:: Document

Royal Engineers: THE MESS

1951 - 1961

Members of the British Army Royal Engineers (REs) were in Hong Kong from the beginning of the British presence here, as part of providing the colony with military defence.  This included periodic encampments of REs on Mount Davis both before and after World War II.  However the REs had a continuous presence at this particular site for only 10 years (1951-1961).  It coincided with a period of particularly intense construction that helped Hong Kong cope with its burgeoning post-war population.

The REs were military units, created to build and destroy fortifications, improvise bridges for advancing armies, lay and remove anti-ship mines, and so on.  The units stationed in Hong Kong saw little fighting, but they built many defence facilities – and made maps that were essential in both wartime and peacetime.  Like their counterparts in many countries, the REs also often built civilian projects, particularly during emergencies.

In the early 1950s, Hong Kong’s soaring population far exceeded its available housing, and roads, sewers, as well as other infrastructure were strained.  There were also devastating fires, typhoons, and other disasters, which often struck hardest at the densely packed, cheaply built homes of recently arrived refugees.  Construction needs far exceeded what Hong Kong’s private sector could handle alone.

::::
:: Dataset records

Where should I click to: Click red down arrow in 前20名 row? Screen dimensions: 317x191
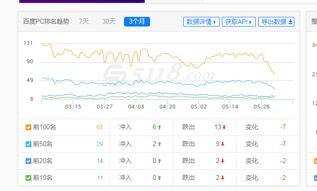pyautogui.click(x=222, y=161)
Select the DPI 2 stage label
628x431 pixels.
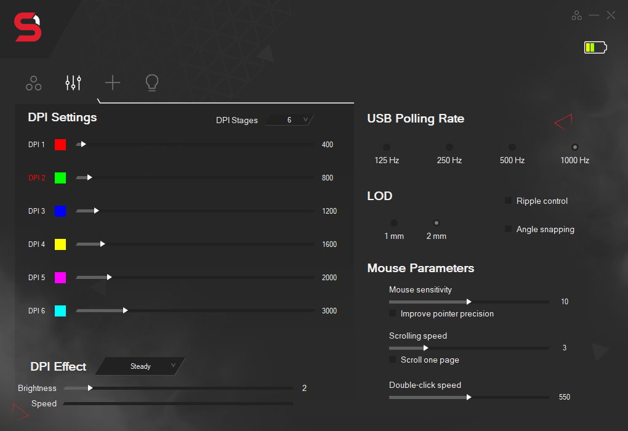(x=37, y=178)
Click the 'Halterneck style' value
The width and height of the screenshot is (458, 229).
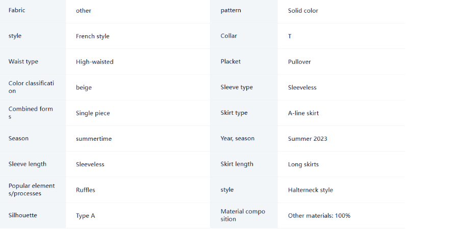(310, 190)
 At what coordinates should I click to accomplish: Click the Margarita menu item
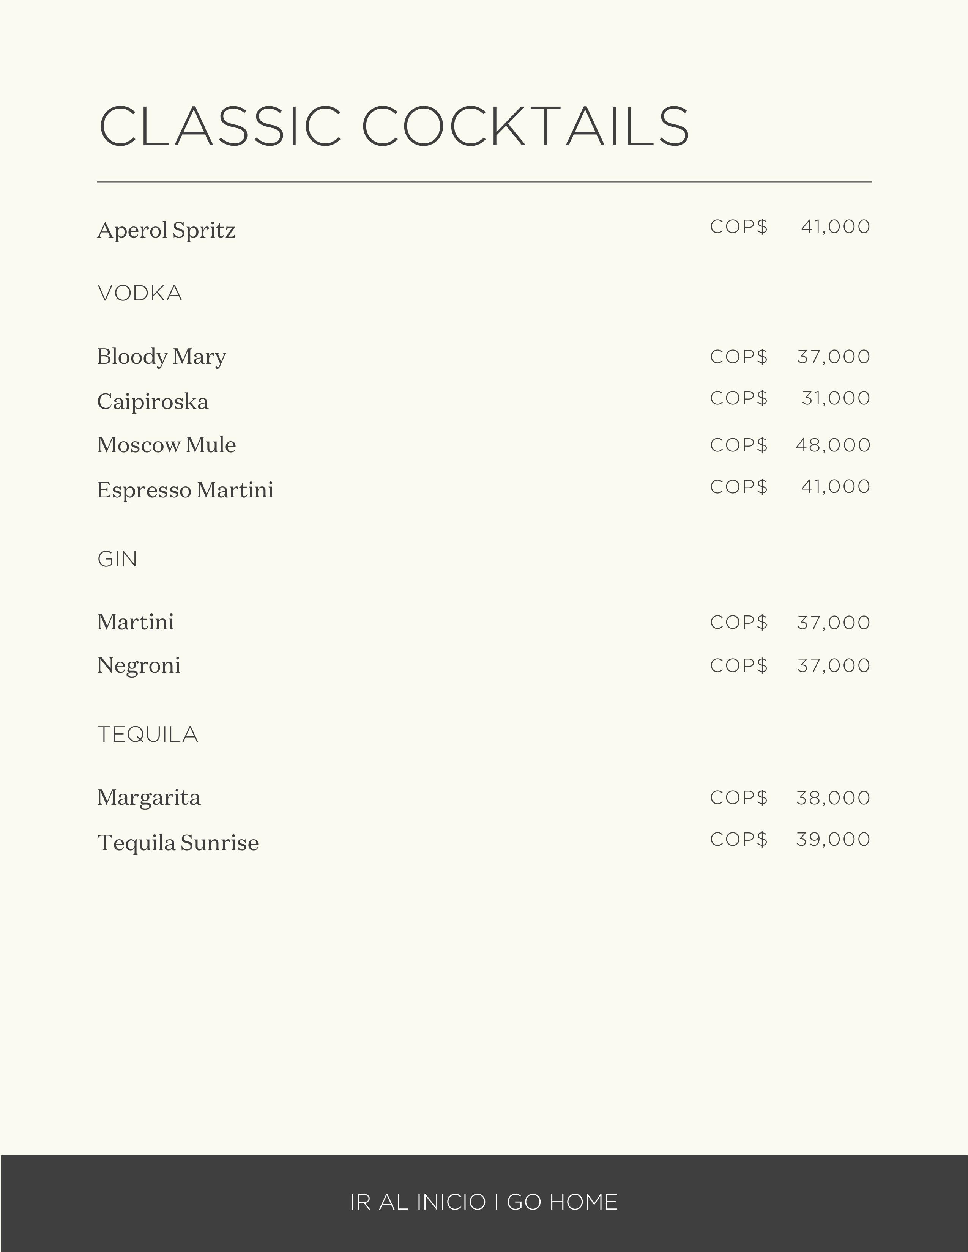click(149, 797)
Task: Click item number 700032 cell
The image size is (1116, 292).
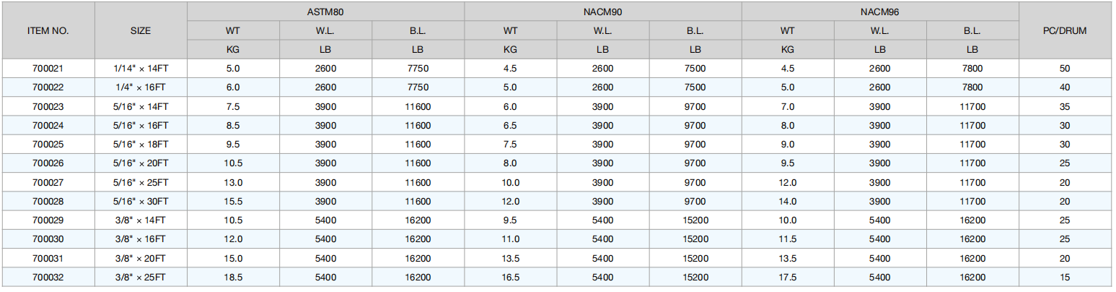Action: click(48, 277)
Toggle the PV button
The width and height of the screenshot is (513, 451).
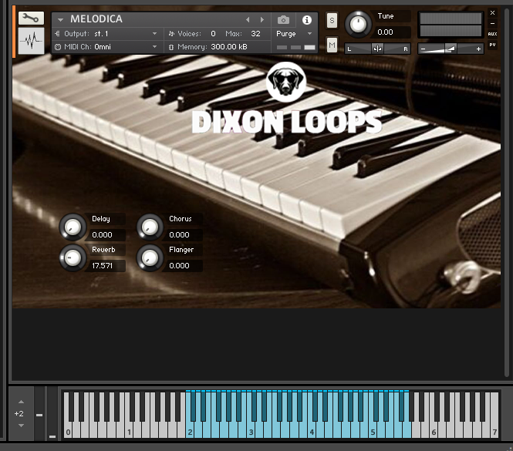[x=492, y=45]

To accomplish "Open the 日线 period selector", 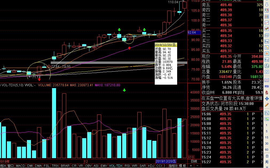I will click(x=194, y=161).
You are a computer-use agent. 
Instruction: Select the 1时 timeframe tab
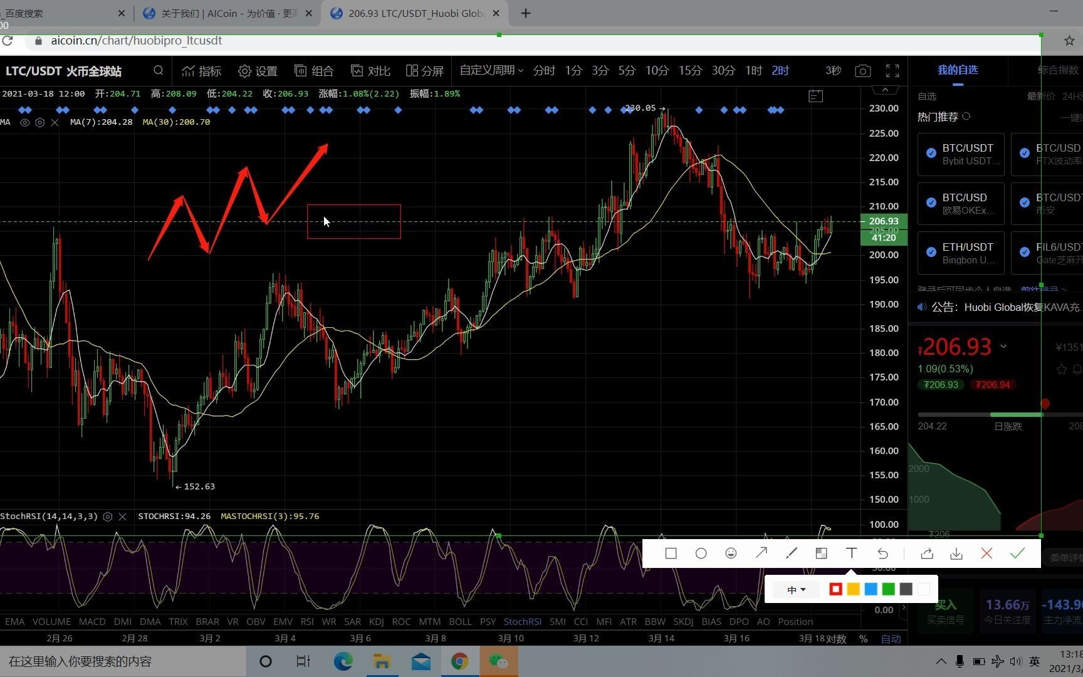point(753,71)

::::
:: Dataset records

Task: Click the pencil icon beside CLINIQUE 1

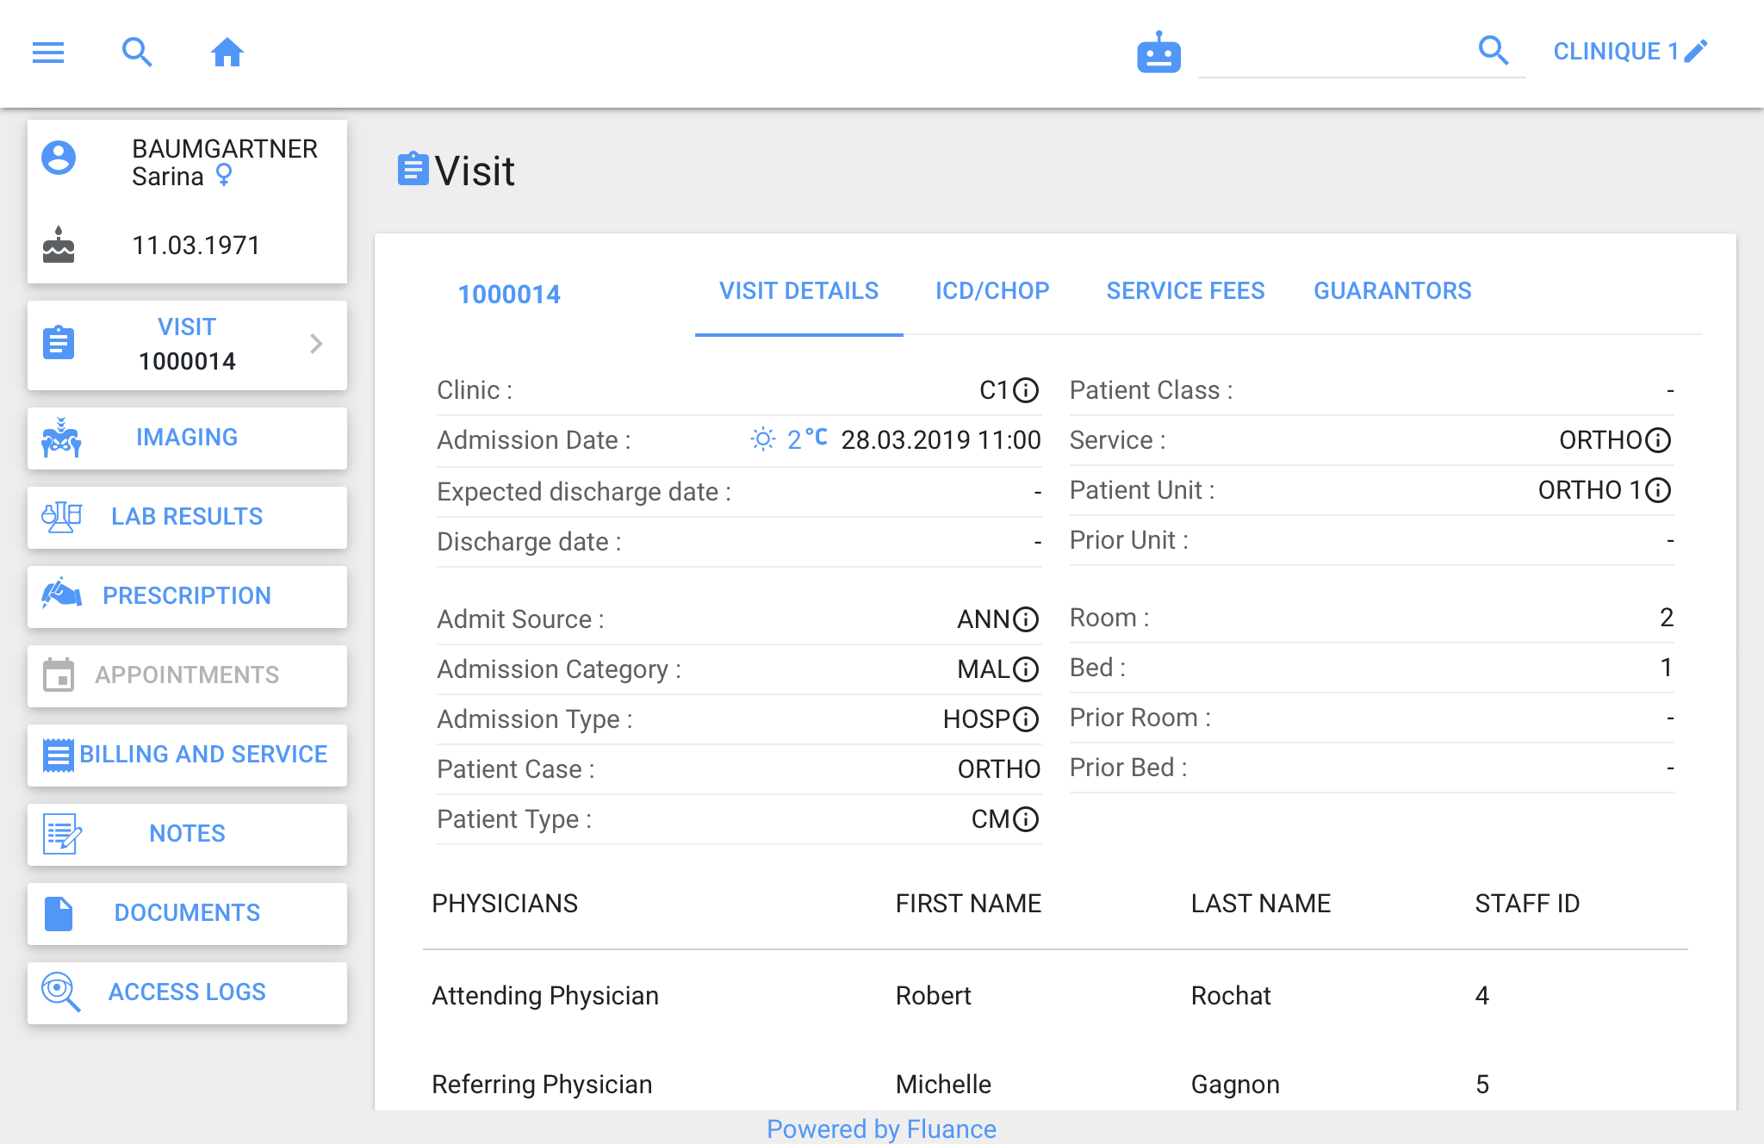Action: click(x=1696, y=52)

::::

Instruction A = Copy out the records again, from the line that contains "Where should I" through the line that contains "[x=492, y=45]", both included, and leave the pictures out.
Instruction B = Carry on the text about the Royal Engineers in Hong Kong from its last sentence.

Exercise answer A =
Where should I click to: Click red down arrow in 前20名 row? Screen dimensions: 317x191
pyautogui.click(x=222, y=161)
Select the DPI 2 stage label
628x431 pixels.
(x=37, y=178)
Click the 'Halterneck style' value
The width and height of the screenshot is (458, 229).
(310, 190)
 At what coordinates should I click to accomplish: Click the Margarita menu item
click(149, 797)
Task: Click item number 700032 cell
The image size is (1116, 292).
Action: click(48, 277)
Toggle the PV button
The width and height of the screenshot is (513, 451).
[x=492, y=45]

Exercise answer B =
The increased presence of the REs also reflected strategic challenges that Britain faced in the 1950s.  The independence of India, Pakistan, Burma, and other former colonies, beginning in 1947, meant that Britain lost its military bases in those countries, but it still had interests and military conflicts in Asia.  A leftist insurgency in Malaysia continued for years (1948-1960), and British troops fought in the Korean War (1950-1953).  The British also worried that the People’s Republic of China (PRC) might try to take Hong Kong by force.

The Victoria Road facility, after Nationalist soldiers had been resettled, required modifications of – and additions to – the site’s pre-existing buildings (blocks) from the Jubilee Battery period.  The changes included a mess in Block A, which served as a mess and a place for off-duty REs to relax, and residential annexes in nearby blocks for single officers.

By the mid-1950s, however, severe budgetary problems made Britain eager to reduce its military presence in East Asia.  Gradually, between about 1954 and 1960, the United States committed itself to defending Hong Kong in case of any attack.  This reinforced Britain’s decision to downsize its forces here.  And though Hong Kong still needed enormous amounts of construction work, a booming private sector was increasingly able to handle these needs.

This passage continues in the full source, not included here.